Stored data entries:
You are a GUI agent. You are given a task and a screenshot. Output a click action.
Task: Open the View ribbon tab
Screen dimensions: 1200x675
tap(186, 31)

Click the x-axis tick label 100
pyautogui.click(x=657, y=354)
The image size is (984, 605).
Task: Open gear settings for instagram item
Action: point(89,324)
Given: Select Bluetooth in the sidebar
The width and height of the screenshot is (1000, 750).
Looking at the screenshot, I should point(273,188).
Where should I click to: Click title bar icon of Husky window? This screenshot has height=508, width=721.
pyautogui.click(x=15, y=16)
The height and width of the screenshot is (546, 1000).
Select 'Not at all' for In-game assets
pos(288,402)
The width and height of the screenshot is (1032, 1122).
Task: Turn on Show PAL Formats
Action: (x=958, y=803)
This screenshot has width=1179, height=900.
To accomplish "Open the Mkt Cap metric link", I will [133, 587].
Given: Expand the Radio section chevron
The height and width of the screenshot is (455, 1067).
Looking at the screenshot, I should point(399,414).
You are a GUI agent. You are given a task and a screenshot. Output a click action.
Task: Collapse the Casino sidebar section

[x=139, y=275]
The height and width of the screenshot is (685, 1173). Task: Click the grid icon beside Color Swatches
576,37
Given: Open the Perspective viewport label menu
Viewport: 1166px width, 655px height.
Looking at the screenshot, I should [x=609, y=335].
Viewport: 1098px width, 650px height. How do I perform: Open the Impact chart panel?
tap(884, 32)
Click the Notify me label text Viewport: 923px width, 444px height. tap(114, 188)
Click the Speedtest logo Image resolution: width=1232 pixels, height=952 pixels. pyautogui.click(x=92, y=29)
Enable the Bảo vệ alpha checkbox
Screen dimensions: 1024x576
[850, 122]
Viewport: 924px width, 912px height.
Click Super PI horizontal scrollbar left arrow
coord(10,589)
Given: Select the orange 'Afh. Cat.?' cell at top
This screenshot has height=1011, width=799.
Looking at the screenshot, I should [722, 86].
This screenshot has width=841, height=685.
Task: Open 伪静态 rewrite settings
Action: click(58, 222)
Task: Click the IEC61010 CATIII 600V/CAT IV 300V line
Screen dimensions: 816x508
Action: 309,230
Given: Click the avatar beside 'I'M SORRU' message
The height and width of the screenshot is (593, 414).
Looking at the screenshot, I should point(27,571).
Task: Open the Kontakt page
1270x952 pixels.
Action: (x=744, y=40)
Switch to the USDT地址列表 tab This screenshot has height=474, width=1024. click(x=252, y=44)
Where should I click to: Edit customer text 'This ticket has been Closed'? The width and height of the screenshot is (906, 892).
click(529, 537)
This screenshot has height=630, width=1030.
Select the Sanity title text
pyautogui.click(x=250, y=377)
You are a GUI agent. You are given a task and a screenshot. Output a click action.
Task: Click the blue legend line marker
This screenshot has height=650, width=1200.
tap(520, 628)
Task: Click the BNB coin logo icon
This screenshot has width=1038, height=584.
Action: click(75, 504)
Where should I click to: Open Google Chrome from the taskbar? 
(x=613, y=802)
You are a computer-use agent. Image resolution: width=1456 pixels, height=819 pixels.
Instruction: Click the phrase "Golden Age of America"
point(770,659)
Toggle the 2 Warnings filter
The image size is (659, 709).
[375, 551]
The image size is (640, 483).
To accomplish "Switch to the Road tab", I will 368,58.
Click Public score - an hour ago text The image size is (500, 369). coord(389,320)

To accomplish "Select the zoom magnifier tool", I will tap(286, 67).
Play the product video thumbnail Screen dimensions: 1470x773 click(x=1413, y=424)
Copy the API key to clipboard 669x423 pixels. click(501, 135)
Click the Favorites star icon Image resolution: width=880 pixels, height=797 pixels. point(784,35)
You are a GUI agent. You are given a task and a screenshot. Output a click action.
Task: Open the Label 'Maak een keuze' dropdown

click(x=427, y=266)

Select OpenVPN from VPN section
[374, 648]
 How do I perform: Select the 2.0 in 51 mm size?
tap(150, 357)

# WHAT YOU WILL DO
Every line above from the line with "Click the Speedtest" to the line with "Given: Select the" is wanted, ends included; write them out exactly and add no other line.

# RESULT OF THE TASK
Click the Speedtest logo Image resolution: width=1232 pixels, height=952 pixels. pyautogui.click(x=92, y=29)
Enable the Bảo vệ alpha checkbox
Screen dimensions: 1024x576
[850, 122]
Viewport: 924px width, 912px height.
Click Super PI horizontal scrollbar left arrow
coord(10,589)
Given: Select the orange 'Afh. Cat.?' cell at top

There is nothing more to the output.